------ Input material

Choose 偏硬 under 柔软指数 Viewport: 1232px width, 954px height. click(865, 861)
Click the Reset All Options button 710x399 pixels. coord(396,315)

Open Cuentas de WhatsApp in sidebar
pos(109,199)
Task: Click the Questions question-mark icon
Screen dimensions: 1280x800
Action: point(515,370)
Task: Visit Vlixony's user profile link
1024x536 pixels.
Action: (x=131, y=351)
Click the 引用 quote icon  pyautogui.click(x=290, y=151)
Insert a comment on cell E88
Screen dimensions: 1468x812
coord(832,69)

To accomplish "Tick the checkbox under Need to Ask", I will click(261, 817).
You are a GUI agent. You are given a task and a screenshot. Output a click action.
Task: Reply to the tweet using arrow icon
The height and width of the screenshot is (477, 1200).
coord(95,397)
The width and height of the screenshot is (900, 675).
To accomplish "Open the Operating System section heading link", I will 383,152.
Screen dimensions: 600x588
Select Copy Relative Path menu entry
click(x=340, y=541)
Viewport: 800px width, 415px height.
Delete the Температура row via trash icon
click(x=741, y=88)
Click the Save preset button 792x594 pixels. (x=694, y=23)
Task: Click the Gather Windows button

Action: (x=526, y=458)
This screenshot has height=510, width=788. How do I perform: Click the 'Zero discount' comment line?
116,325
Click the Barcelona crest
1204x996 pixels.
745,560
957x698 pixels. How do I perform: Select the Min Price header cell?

------------

## Brief
Reproduce the lines above without any change, starting with the line that contains "Click the 引用" and going on through the final line.

## Solved problem
Click the 引用 quote icon  pyautogui.click(x=290, y=151)
Insert a comment on cell E88
Screen dimensions: 1468x812
coord(832,69)

To accomplish "Tick the checkbox under Need to Ask", I will click(261, 817).
You are a GUI agent. You are given a task and a screenshot. Output a click action.
Task: Reply to the tweet using arrow icon
The height and width of the screenshot is (477, 1200).
coord(95,397)
The width and height of the screenshot is (900, 675).
To accomplish "Open the Operating System section heading link", I will 383,152.
Screen dimensions: 600x588
Select Copy Relative Path menu entry
click(x=340, y=541)
Viewport: 800px width, 415px height.
Delete the Температура row via trash icon
click(x=741, y=88)
Click the Save preset button 792x594 pixels. (x=694, y=23)
Task: Click the Gather Windows button

Action: (x=526, y=458)
This screenshot has height=510, width=788. How do I perform: Click the 'Zero discount' comment line?
116,325
Click the Barcelona crest
1204x996 pixels.
745,560
957x698 pixels. How do I perform: Select the Min Price header cell?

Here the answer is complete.